Parallax
My memory has been good to you since you left.
It's taken you and buffed your sharp edges,
polished up your one-liners,
and edited your conversations for wit and sensitivity.
It's rationalized your selfishness and rather quick temper,
forgotten how you hated sharing a single bed,
inconvenience in general.
It even injects feeling into your empty phrases.
You'd love my memory of you.
So I wouldn't advise you to come back.
You could never compete with this memory of mine.
Even your eyes aren't that blue.
Nostalgia.
I was raised just outside a small town, in a house full of family, and a backyard full of cats. The majority of my childhood had been spent on an acre of land surrounded by agricultural fields and open sky. Black clouds of birds soared among the treetops, raccoons scurried into scraggly bushes, and badgers curled up in warm, dark corners on this seemingly large acre of land. I spent my time running barefoot across the gravel driveway or laying in the sun with a cat, or three, curled up on my chest. With the abundance of nature’s distractions on this single acre of land, all squiggling, and scurrying, and squawking, my childhood was anything but dull.
I watched almost ten years pass as the methodical process of conventional agriculture occurred around me.

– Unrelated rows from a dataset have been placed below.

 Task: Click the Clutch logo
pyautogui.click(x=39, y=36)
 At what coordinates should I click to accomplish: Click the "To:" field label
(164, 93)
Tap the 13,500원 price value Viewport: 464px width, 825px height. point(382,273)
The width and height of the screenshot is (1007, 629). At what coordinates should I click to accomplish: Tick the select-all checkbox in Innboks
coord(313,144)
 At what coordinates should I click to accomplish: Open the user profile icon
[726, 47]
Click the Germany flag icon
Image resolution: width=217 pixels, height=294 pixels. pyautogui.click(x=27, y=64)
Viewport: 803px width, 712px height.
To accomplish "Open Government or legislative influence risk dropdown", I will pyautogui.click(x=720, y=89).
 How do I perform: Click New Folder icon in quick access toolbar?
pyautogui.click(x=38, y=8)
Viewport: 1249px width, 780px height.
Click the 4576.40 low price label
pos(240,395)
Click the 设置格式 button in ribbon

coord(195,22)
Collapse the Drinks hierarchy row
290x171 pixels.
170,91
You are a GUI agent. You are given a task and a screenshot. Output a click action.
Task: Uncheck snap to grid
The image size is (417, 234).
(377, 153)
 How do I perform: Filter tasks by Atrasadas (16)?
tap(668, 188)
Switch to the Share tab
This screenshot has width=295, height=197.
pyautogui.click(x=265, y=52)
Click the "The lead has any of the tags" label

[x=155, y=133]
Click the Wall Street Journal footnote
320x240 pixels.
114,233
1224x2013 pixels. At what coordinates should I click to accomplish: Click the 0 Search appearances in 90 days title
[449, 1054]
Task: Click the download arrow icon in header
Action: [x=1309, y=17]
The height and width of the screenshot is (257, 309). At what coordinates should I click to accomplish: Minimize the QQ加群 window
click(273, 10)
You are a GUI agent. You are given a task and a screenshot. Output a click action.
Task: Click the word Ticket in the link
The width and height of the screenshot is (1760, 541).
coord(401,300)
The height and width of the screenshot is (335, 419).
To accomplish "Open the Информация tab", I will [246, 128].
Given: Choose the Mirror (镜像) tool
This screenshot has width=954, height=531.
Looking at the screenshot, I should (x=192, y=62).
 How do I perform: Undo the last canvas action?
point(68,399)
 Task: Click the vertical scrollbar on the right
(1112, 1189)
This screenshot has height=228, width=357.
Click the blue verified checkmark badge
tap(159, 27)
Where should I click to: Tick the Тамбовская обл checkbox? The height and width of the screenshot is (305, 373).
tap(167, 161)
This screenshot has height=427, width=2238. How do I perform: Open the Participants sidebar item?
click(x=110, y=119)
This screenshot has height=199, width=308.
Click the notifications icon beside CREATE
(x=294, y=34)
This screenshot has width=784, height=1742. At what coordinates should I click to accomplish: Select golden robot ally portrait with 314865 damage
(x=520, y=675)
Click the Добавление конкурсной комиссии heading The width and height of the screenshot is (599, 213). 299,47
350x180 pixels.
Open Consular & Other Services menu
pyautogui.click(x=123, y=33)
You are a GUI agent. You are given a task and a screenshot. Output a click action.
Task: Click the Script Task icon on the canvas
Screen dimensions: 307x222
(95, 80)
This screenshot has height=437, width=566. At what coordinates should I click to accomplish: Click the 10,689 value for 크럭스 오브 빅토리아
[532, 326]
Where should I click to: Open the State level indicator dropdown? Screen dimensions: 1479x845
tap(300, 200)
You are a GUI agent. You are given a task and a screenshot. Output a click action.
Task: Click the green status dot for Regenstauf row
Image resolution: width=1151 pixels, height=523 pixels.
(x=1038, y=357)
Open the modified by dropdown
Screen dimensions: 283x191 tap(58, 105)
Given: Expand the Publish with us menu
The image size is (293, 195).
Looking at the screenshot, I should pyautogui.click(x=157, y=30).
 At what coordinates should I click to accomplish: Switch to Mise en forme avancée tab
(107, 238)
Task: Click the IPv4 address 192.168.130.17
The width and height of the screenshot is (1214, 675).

Each spring almost endless lines of trucks, tractors, and farmers would appear on our acre, humming and pointing before climbing up into their booming, noxious machines to roar across the terrain. They would drag the sharp slender fingers of their plows over the earth, scraping deep furrows to pour in delicate yellow seeds. My sisters and I would be mesmerized as the fragile shoots of pale green cornstalks would push through the dark soil of the Midwest, reaching for the sun with outstretched hands. One day they were barely tall enough to brush against our ankles, but a good rainfall was all it took for them to shoot up to our waists. Eventually their saffron heads stretched far above where my hands could reach and their vibrant yellow would block out the sun.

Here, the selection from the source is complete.